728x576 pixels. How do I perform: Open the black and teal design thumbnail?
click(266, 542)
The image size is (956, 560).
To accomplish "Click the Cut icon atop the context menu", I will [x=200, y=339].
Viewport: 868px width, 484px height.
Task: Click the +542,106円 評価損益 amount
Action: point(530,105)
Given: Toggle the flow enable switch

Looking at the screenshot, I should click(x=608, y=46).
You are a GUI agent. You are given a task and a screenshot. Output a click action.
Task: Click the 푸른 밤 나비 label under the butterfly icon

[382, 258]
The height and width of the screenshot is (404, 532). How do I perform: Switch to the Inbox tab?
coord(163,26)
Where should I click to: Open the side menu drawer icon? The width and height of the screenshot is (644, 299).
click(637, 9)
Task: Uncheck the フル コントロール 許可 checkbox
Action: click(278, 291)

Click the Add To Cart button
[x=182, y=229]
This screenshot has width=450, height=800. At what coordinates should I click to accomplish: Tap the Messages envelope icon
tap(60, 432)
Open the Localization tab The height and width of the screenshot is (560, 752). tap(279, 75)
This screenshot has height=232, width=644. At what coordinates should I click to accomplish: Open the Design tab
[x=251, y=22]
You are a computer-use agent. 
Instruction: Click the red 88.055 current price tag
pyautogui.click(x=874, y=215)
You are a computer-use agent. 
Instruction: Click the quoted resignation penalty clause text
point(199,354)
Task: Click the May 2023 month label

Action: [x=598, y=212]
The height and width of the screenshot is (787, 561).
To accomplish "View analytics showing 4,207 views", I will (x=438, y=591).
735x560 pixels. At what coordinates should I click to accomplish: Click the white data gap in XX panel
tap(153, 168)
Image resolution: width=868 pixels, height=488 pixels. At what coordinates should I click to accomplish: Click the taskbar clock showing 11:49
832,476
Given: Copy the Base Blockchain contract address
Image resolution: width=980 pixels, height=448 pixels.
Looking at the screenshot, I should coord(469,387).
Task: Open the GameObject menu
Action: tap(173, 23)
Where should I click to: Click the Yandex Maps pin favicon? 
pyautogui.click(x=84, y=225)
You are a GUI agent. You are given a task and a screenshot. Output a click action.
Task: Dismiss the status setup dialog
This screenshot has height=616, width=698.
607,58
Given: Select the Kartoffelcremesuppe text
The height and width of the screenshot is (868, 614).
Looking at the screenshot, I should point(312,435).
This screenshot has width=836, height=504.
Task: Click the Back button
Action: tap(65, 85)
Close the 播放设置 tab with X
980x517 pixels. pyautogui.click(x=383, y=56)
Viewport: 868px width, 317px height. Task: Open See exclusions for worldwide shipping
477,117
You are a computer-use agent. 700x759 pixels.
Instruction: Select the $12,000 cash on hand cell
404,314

•••

Exercise –
Write out a verbatim copy of the data, beginning with its first line and ending with the line that contains "Open the Localization".

Result of the exercise –
728x576 pixels. How do I perform: Open the black and teal design thumbnail?
click(266, 542)
The image size is (956, 560).
To accomplish "Click the Cut icon atop the context menu", I will [x=200, y=339].
Viewport: 868px width, 484px height.
Task: Click the +542,106円 評価損益 amount
Action: point(530,105)
Given: Toggle the flow enable switch

Looking at the screenshot, I should click(x=608, y=46).
You are a GUI agent. You are given a task and a screenshot. Output a click action.
Task: Click the 푸른 밤 나비 label under the butterfly icon

[382, 258]
The height and width of the screenshot is (404, 532). How do I perform: Switch to the Inbox tab?
coord(163,26)
Where should I click to: Open the side menu drawer icon? The width and height of the screenshot is (644, 299).
click(637, 9)
Task: Uncheck the フル コントロール 許可 checkbox
Action: click(278, 291)

Click the Add To Cart button
[x=182, y=229]
This screenshot has width=450, height=800. At what coordinates should I click to accomplish: Tap the Messages envelope icon
tap(60, 432)
Open the Localization tab The height and width of the screenshot is (560, 752). tap(279, 75)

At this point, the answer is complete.